ACTIVITY
Set down exactly the lines from the one containing "This screenshot has width=262, height=244." to the final line of the records below, with every picture omitted.

MATERIAL FOR THE TASK
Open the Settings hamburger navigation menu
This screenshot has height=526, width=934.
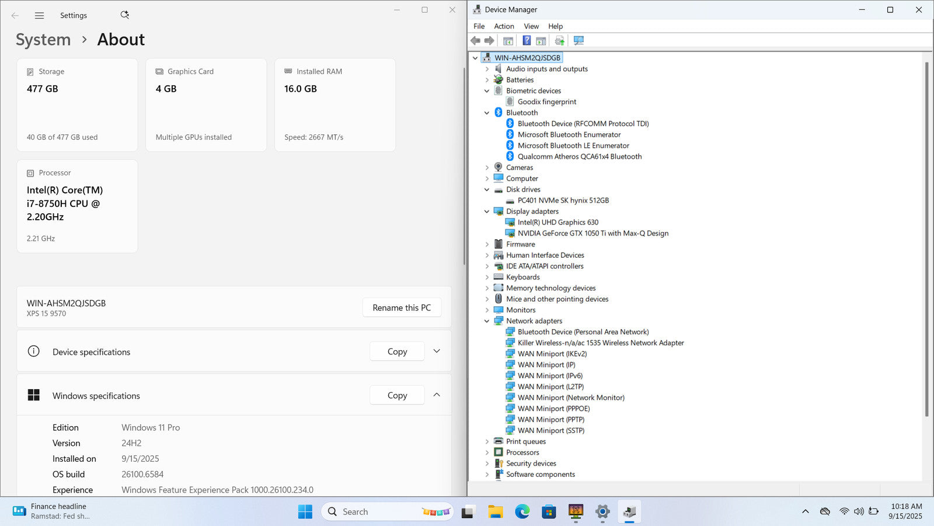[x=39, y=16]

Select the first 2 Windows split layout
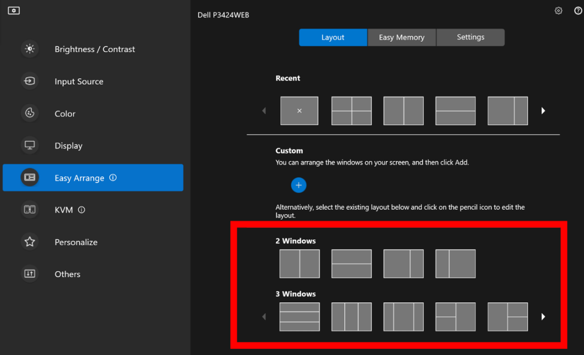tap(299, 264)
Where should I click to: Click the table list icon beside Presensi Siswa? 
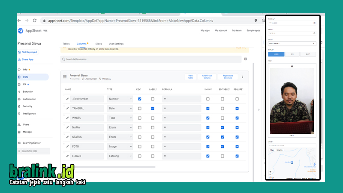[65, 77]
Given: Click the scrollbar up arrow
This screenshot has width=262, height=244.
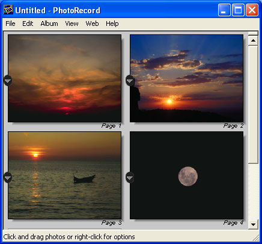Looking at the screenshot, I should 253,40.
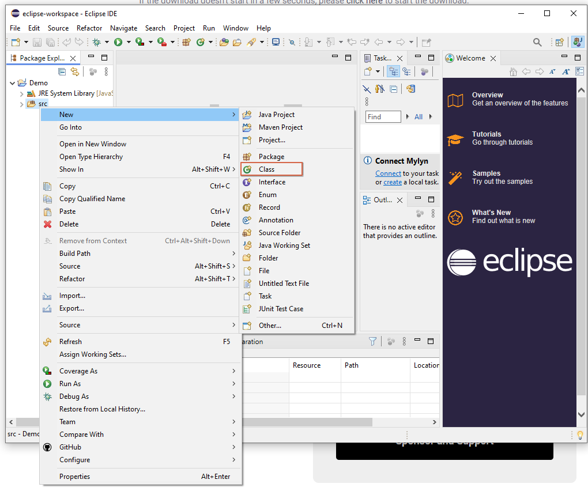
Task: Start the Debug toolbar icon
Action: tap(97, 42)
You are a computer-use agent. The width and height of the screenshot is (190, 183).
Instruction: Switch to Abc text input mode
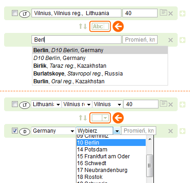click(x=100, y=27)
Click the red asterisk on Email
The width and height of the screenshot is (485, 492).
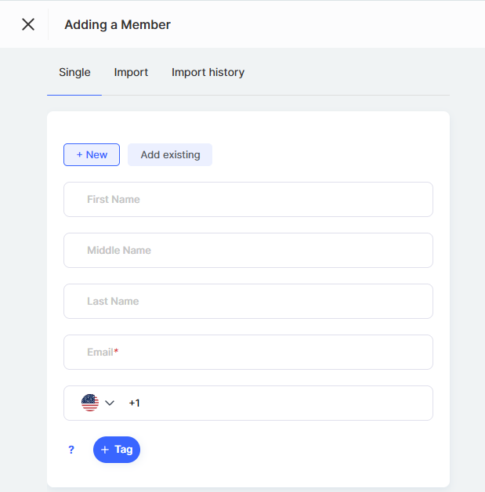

FINISHED EXERCISE
This screenshot has width=262, height=244.
Looking at the screenshot, I should 253,40.
Task: Start the Debug toolbar icon
Action: tap(97, 42)
You are a computer-use agent. The width and height of the screenshot is (190, 183).
Instruction: Switch to Abc text input mode
click(x=100, y=27)
Click the red asterisk on Email
The width and height of the screenshot is (485, 492).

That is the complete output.